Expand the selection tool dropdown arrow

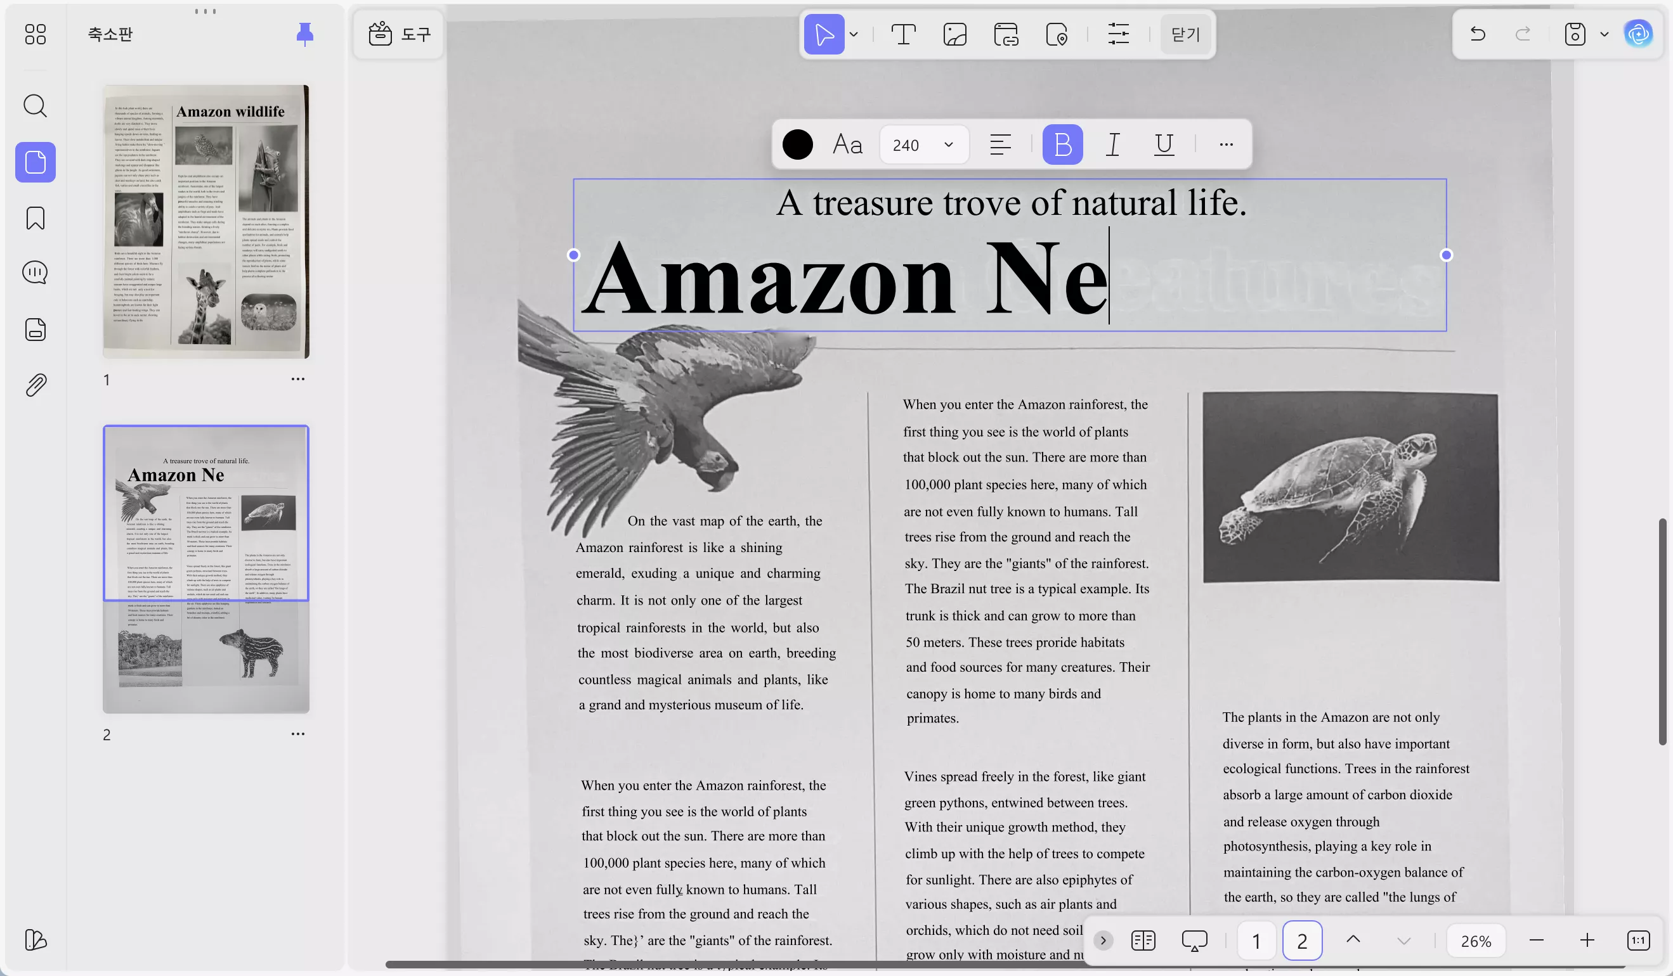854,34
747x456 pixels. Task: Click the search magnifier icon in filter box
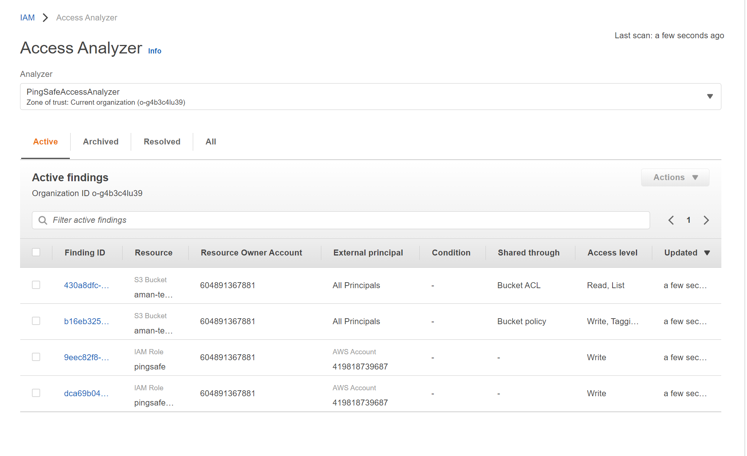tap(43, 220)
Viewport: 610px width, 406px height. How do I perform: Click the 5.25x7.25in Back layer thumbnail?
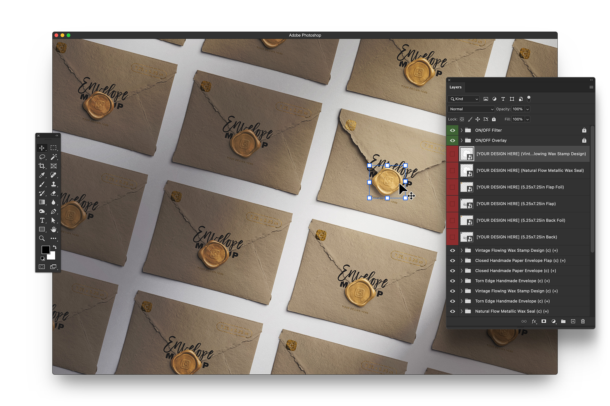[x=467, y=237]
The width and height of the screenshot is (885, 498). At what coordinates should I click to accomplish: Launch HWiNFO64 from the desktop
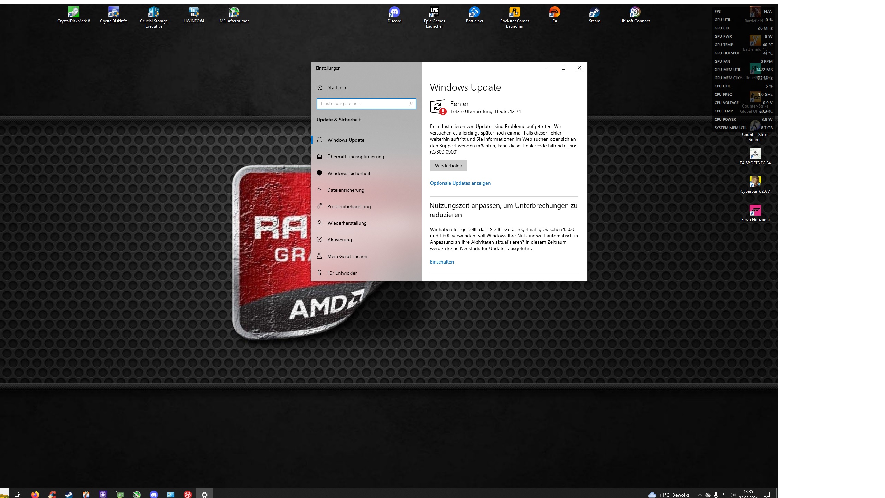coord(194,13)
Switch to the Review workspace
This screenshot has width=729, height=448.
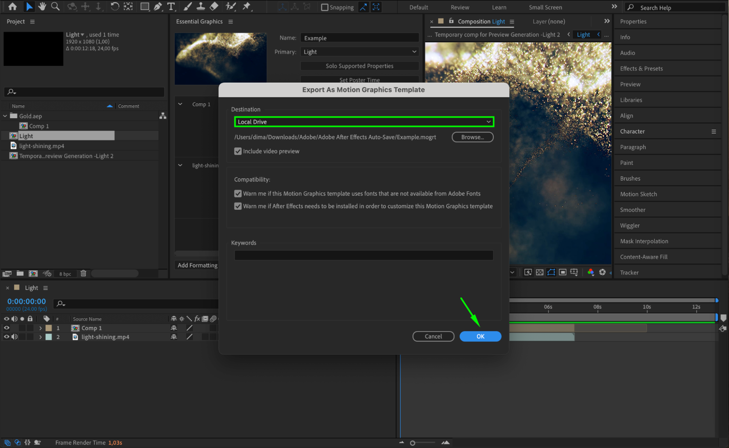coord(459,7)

Activity - Leave out every picture and copy, exactly as written, the lines from the one with "Viewport: 610px width, 406px" through the end of the records above.

Reply -
Viewport: 610px width, 406px height. How do I perform: Click the 5.25x7.25in Back layer thumbnail?
[x=467, y=237]
The width and height of the screenshot is (885, 498). At what coordinates should I click to accomplish: Launch HWiNFO64 from the desktop
coord(194,13)
Switch to the Review workspace
This screenshot has width=729, height=448.
coord(459,7)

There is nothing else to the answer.